Both men asked Savage to stop speaking to the media about the abuse allegations, although it is not clear that they are trying to buy his silence.
“I’m not talking about no $5,000,” the man says. “I’m talking about, let’s get a number, let’s say $50,000.”
“One hundred thousand!” Savage fires back, although he repeatedly adds during the conversations that he doesn’t want Bambaataa’s money.
Tozaki says Bambaataa has no knowledge of the conversations.
“Neither of the two men were given authority to speak on Bam’s behalf,” the lawyer says.
Star says Bambaata is eventually going to have to address the allegations himself.
“If Bambaataa wants to retain his credibility, he needs to step up and talk about what happened here,” says Star, the former Hot 97 and Power 105 DJ whose real name is Troi Torain.
Bambaataa — born Kevin Donovan in 1957 — was a warlord with the Black Spades street gang during the “Bronx is Burning” 1970s when he took a trip to Africa that changed his life. He returned to New York and transformed the Black Spades into the Zulu Nation, an organization to promote community and unity as well as the hip-hop arts — break-dancing, graffiti and music.
Bambaataa organized legendary parties in parks and other places that drew huge crowds and sparked the hip-hop scene that continues today. Bambaataa and other hip-hop pioneers — Grandmaster Flash, DJ Kool Herc, the Sugar Hill Gang, Fab Five Freddy — later took their sound downtown to the Village and the Lower East Side, where they partied and created art with punk rockers like Debbie Harry. By the mid 1980s, Bambaataa was performing around the world.
Savage was just 13 years old but he became part of the scene because he lived in the Castle Hill Houses in the Bronx, which had a large terrace that was the scene of many of hip-hop’s earliest events.
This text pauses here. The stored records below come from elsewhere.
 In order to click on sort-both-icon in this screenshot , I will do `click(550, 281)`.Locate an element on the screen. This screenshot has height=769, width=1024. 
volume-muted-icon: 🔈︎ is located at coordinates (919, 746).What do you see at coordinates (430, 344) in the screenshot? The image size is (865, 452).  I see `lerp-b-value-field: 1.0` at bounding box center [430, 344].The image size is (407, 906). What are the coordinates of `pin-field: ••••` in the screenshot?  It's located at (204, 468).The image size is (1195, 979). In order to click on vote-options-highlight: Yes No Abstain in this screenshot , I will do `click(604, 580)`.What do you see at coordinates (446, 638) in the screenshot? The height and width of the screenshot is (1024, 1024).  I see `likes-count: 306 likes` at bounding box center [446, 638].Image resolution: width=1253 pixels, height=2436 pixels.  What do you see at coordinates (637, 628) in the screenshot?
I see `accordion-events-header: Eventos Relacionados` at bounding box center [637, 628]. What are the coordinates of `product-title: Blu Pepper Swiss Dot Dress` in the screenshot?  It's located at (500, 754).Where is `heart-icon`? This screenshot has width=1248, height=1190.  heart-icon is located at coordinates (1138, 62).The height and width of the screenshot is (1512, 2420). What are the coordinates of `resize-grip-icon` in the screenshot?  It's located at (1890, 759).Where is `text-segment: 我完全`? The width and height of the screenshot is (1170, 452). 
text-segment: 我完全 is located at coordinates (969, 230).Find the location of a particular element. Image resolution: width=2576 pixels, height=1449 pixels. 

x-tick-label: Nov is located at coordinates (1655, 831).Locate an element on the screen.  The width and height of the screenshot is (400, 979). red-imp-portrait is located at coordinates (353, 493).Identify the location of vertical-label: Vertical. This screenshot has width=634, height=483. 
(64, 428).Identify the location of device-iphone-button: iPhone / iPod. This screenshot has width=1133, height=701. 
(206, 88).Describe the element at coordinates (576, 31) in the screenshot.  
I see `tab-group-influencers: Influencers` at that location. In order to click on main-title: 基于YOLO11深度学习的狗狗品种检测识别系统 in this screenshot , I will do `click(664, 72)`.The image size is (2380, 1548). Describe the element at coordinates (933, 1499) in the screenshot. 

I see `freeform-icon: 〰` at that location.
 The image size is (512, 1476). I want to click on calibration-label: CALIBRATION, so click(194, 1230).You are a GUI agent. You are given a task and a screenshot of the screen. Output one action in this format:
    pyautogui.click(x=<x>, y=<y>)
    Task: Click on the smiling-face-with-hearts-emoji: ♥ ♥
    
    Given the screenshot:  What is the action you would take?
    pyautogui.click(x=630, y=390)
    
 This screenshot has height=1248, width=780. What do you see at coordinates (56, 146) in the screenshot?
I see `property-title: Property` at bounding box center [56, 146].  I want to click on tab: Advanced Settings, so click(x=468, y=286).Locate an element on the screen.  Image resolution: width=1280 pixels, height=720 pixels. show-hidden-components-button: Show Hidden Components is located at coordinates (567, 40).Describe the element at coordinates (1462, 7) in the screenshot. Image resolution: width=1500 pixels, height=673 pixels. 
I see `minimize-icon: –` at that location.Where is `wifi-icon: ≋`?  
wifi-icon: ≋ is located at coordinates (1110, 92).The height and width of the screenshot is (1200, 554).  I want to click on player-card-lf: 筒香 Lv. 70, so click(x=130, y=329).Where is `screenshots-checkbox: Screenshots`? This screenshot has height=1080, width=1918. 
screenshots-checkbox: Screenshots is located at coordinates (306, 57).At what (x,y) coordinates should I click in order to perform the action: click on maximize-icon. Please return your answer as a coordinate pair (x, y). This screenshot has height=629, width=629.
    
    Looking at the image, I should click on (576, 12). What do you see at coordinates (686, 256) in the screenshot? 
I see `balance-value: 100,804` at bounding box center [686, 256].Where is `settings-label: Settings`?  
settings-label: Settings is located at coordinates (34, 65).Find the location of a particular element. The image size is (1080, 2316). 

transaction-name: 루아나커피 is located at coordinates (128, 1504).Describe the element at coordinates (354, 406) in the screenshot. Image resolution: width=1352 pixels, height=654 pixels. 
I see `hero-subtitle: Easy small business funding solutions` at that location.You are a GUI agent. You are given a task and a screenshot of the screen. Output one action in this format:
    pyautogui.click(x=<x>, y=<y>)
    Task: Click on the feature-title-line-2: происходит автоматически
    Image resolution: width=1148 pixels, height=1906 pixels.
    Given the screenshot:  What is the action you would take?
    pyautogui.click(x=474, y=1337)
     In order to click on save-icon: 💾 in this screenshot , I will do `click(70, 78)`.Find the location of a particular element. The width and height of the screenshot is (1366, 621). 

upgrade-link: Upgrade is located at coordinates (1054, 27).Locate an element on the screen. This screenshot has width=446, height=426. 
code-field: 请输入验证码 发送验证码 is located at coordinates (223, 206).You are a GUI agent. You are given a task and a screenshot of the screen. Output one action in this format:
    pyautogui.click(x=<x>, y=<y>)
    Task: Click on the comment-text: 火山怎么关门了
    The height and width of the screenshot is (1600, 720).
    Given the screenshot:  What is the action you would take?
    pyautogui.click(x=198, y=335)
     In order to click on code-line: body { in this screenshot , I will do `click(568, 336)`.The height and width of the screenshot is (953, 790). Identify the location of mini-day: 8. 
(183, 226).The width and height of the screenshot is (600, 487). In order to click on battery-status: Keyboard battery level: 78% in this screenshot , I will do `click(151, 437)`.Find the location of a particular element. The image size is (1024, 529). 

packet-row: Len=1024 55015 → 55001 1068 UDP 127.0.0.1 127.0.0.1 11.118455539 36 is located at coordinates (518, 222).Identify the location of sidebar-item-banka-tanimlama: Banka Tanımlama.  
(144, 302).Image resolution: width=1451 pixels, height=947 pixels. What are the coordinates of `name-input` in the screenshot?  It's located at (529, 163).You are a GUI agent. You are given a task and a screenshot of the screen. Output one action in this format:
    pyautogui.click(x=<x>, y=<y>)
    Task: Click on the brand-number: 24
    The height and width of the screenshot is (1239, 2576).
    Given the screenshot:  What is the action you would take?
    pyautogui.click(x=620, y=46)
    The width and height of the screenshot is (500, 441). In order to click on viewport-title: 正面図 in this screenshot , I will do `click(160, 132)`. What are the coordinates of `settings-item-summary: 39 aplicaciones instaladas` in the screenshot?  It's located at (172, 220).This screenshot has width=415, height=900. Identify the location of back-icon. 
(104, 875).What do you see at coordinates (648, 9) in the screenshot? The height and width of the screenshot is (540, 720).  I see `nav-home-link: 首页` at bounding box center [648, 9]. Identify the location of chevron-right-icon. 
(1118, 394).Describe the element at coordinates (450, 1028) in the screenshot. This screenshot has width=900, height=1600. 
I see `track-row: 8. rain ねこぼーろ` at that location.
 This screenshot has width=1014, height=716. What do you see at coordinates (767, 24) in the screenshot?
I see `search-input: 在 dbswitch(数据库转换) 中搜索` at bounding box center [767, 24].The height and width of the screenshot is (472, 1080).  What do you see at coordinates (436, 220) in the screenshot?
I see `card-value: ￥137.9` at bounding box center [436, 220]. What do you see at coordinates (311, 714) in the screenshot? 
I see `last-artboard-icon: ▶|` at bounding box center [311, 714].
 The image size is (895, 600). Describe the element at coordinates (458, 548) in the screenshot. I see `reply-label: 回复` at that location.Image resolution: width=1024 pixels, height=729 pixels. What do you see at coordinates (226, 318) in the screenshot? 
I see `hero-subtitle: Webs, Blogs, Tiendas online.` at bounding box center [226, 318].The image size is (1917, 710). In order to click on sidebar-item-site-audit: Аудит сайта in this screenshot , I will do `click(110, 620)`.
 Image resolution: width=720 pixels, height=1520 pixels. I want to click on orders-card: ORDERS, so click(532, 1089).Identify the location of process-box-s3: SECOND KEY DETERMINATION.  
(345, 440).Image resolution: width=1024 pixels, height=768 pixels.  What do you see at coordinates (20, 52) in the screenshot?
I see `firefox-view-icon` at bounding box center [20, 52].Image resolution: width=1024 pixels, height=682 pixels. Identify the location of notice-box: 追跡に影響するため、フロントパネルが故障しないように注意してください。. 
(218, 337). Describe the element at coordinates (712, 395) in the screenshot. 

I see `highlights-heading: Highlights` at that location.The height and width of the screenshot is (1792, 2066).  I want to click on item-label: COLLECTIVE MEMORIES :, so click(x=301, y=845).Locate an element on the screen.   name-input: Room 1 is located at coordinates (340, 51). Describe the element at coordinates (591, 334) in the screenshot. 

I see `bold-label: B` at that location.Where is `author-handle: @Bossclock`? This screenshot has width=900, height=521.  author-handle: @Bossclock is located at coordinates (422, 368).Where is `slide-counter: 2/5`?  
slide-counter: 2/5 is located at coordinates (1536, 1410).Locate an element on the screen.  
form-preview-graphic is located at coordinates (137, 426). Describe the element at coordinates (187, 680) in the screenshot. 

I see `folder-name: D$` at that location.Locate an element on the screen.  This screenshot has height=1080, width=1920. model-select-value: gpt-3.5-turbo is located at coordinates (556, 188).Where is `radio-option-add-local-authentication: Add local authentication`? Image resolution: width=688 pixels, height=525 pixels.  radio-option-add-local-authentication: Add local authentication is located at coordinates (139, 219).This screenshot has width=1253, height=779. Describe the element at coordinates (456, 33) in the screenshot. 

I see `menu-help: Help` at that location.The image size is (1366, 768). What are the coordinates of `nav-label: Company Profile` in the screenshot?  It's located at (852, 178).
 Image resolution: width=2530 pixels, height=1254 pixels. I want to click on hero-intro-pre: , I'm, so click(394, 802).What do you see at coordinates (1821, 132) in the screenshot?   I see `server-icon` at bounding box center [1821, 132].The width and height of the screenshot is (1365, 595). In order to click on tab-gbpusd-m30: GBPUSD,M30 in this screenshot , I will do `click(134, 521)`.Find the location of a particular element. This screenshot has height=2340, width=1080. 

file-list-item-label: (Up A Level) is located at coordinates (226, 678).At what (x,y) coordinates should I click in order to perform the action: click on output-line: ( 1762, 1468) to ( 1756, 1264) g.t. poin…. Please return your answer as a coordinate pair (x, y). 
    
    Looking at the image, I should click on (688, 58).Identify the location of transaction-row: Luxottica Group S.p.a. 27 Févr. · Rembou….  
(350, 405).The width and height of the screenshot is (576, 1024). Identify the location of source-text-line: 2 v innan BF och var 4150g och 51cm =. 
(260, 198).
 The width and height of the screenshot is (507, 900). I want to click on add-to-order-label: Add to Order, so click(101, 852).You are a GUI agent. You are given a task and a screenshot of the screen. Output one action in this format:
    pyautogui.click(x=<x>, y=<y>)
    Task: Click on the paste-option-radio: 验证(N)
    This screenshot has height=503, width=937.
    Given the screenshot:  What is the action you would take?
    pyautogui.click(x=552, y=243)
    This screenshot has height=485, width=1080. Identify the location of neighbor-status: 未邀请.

Freeze remembers Savage as a “crate boy,” one of the kids who helped Bambaataa and other DJs haul in the crates of records that fueled the new art form.
“It was just about fun, hanging out, listening to music,” Savage says.
Savage’s friendship with Bambaataa and the Zulu Nation had its advantages.
“I had a big name on the street. I was the youngest of the Zulu Nation. Nobody bothered me back then because nobody messed with the Zulu Nation,” he recalls.
Savage says the first sex assault took place at Bambaataa’s apartment, where Savage sought refuge after cutting school. Bambaataa fondled himself and Savage that day, then invited another man to join in, Savage says. During the second incident, Bambaataa allegedly ordered Savage to perform oral sex on an older Zulu Nation member.
“I hated myself,” Savage says. “I don’t even know why I did that. I don’t even know how he got me to do that. It was like I was hypnotized.”
Savage says he eventually stopped the abuse by pulling away from his former hip-hop hero.
“He came to my house. I pretended I wasn’t there and that’s how it began to stop,” Savage says. “But by that time I was already messed up.”
Savage avoided Bamabaataa after that, but he didn’t leave hip-hop. He later worked for several years for Strong City Records, a Bronx-based hip-hop label, before he joined Dick Scott Entertainment, a management company whose clients included New Kids on the Block. Savage headed the company’s hip-hop division, working with Doug E. Fresh, Snap and other acts.
Now Savage says he will turn his energies to reforming the New York statute of limitations, which advocates for sexual abuse survivors say denies victims justice.
“I promised myself before I die, I’m going to let the world know what happened to me,” he says.
“They need to get rid of the statute of limitations. How can anyone who has not been a victim say when somebody is ready to speak about this?”